Daher stelle sich rückblickend der Eindruck ein, die Zeit müsse schneller vergangen sein, obwohl sich dies in der entsprechenden Situation nicht so anfühlen muss. Zusätzlich können Stress und Zeitdruck im Erwachsenenalter bewirken, dass Handlungen und Ereignisse weniger bewusst, detailreich und damit weniger achtsam erlebt werden. "Meist müssen mehrere Dinge gleichzeitig erledigt werden und man kann sich nicht die Zeit nehmen, sich auf Einzelheiten zu konzentrieren. Rückblickend werden dann meist weniger Elemente des Erlebten erinnert und die Zeitspanne als kürzer wahrgenommen", sagt Winkler.

Auch die Digitalisierung und die ständige Erreichbarkeit in der heutigen Zeit könnten das Zeitempfinden beeinflussen, so die Forscherin:  "Es gibt dadurch potentiell mehr Ablenkung und im Gegenzug kaum noch Wartezeiten, die zur Entschleunigung und zur Achtsamkeit zwingen." Es sei jedoch bereits ein Trend hin zur reflektierten Gegensteuerung erkennbar - zum Beispiel in Form von Achtsamkeitskursen oder Meditationen.

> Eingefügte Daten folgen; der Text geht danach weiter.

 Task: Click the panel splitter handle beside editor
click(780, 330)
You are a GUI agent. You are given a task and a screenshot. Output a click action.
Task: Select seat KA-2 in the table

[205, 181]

Um das Beste aus seiner Zeit rauszuholen, rät die Psychologin, seine Zeit bewusster zu verbringen. "Wann immer es der Alltag zulässt, könnte man Routinen durchbrechen und sich positive, bleibende Erinnerungen schaffen". Hilfreich sei vor allem, bewusst neue Dinge zum ersten Mal auszuprobieren.